Services: Great and Small

Using services is not necessarily an architecture. The services could still be strongly coupled by the data they share.

Large enterprise systems can still be monoliths. Services cannot always be independently developed, deployed, and operated.

The Test Boundary

Tests are part of the system. They participate in the architecture. Tests are the outermost circle in the architecture, and they are independently deployable.

Fragile tests can make the system rigid. To solve for this, design for testability. Business rules should be able to be tested without the GUI. Create a testing API that has superpowers that allow tests to bypass normal restrictions.

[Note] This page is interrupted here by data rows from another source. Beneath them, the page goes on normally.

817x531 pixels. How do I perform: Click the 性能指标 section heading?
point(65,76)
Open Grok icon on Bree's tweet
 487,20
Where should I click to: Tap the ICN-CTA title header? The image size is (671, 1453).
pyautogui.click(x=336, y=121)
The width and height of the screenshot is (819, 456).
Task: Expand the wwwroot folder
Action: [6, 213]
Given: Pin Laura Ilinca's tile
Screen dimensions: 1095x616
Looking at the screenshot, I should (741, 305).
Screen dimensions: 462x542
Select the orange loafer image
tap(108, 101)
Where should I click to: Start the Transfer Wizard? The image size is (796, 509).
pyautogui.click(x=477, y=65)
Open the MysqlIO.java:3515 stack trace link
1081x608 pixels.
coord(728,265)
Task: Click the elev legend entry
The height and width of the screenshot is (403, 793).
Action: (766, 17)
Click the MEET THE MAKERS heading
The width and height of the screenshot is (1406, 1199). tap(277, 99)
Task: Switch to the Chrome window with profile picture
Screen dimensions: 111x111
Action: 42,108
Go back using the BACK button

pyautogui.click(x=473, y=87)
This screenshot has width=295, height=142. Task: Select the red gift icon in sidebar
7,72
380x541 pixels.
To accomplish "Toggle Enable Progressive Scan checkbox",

Clean Embedded Architecture

Firmware isn’t firm because of where it is stored, but because of how hard it is to change as the hardware changes.

App-titude test: “Programmers who just concern themselves with getting their app to work are doing their products and employers a disservice. There is much more to programming than just getting an app to work.”

Make the embedded software testable outside of the target hardware. Use a hardware abstraction layer. It should be designed to fit the software’s needs. Similarly, use an operating system abstraction layer.

Details

The Database Is a Detail

The database is not the data model. Inner circles should have no knowledge of the database schema. Only the outer most circles should have knowledge of the database.

The Web Is a Detail

The GUI is a detail, and the WEB is an IO device.

Frameworks Are Details

You must do everything the framework wants, and the framework authors owe you nothing. Frameworks tend to not follow a clean architecture. They violate the Dependency Rule. They want you to inerhit their code into your Entities, which are in the innermost circle. “The wedding ring is on your finger; and it’s going to stay there.”

Don’t marry the framework!

Treat the framework as a detail. Keep it in inthe outermost circles. For example, if using Spring, don’t sprinkle @autowired throughout your business objects.

---

Overall, Clean Architecture was a good read, but not an essential one. The book takes the ideas from the original blog post and expands on them, strengthening the case for using them. But the blog post alone is powerful enough that you can design an entire system around its concepts, like I did!